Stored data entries
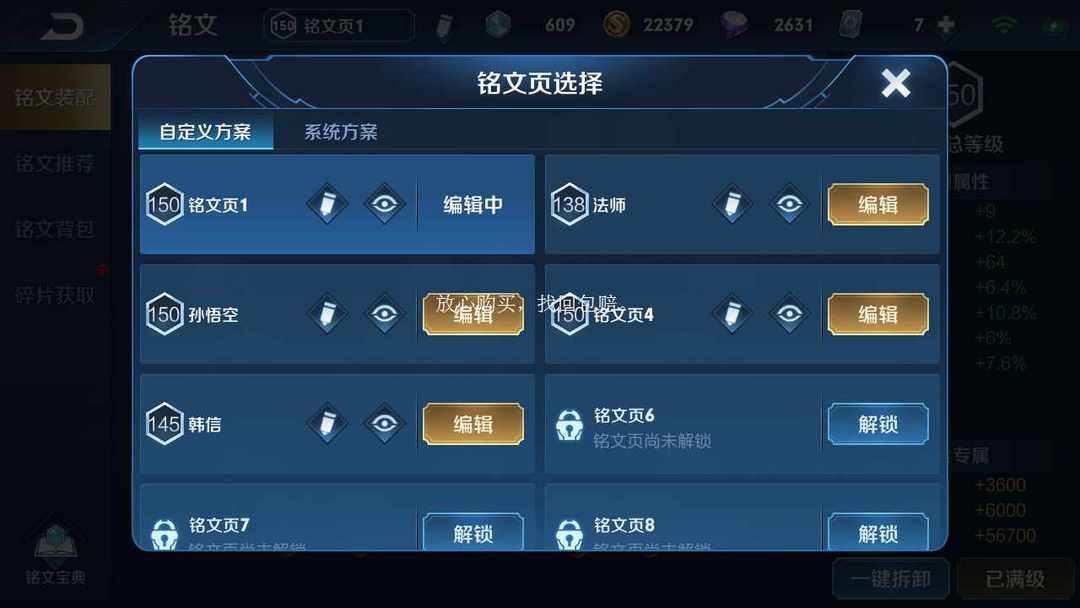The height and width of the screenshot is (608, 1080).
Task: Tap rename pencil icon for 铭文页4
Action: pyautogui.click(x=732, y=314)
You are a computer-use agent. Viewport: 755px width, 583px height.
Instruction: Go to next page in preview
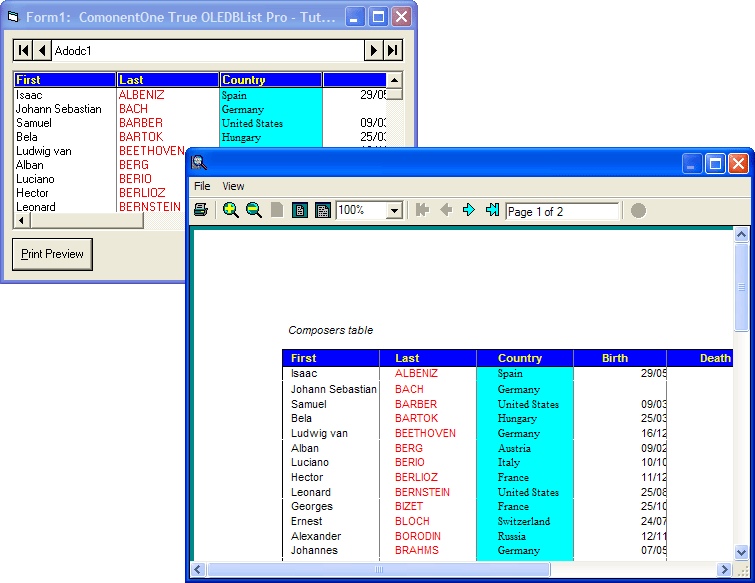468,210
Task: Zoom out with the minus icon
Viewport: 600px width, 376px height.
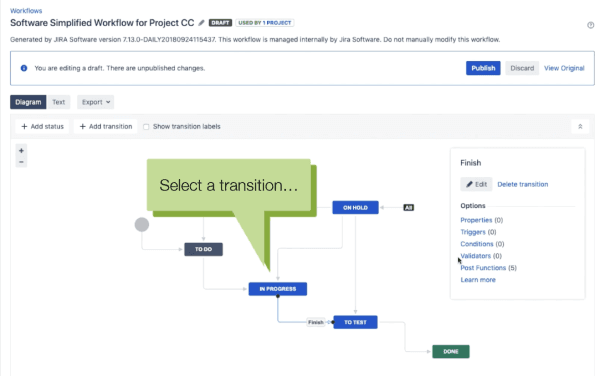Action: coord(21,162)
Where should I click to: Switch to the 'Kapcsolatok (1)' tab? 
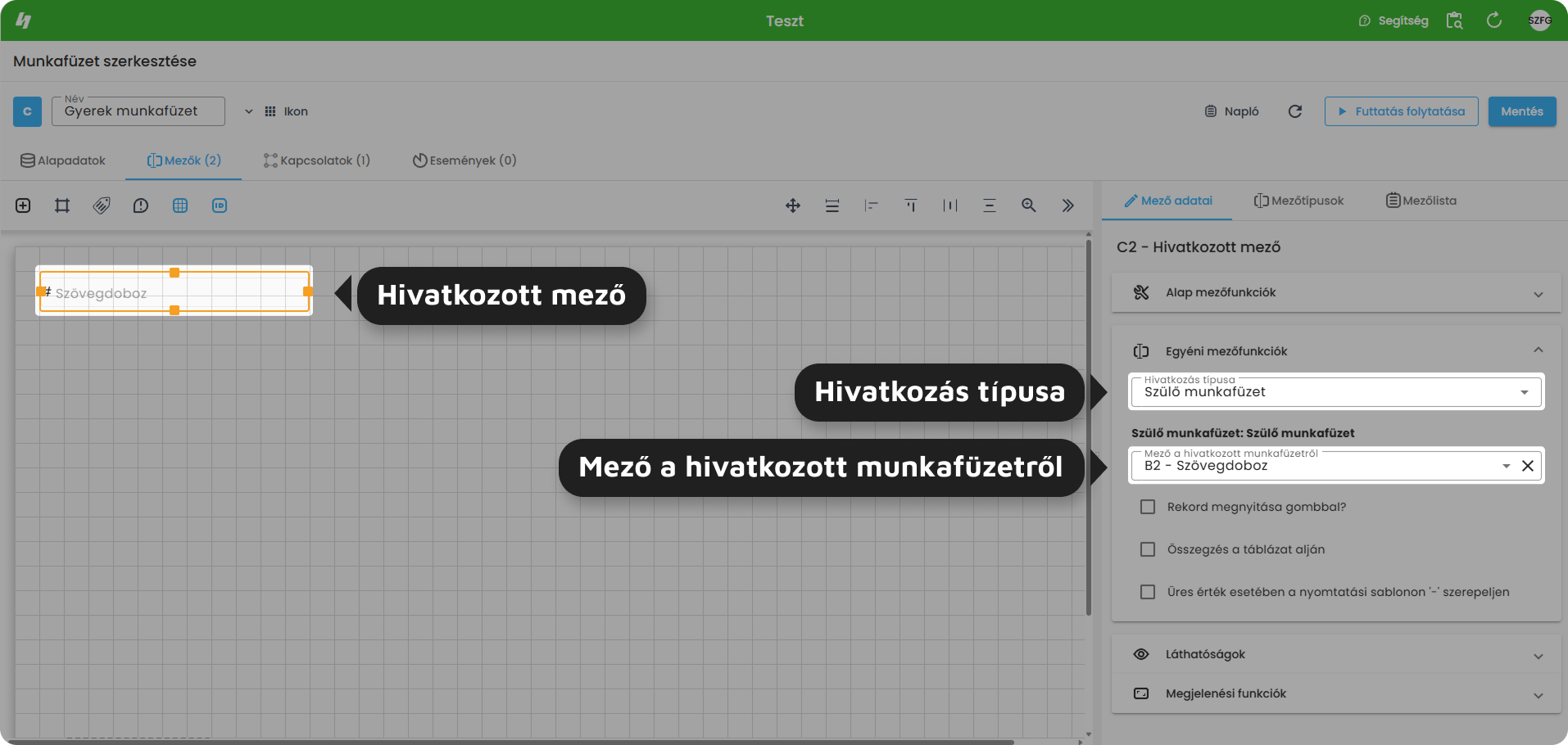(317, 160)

* **YOUR ASSIGNMENT**: Reproduce precisely the lines of the entries above, from the one containing "Instruction: Go to next page in preview" through the final one, both ends included, and omit the pictures.

* **EXERCISE RESULT**:
Instruction: Go to next page in preview
468,210
Task: Zoom out with the minus icon
Viewport: 600px width, 376px height.
Action: coord(21,162)
Where should I click to: Switch to the 'Kapcsolatok (1)' tab? 
(317, 160)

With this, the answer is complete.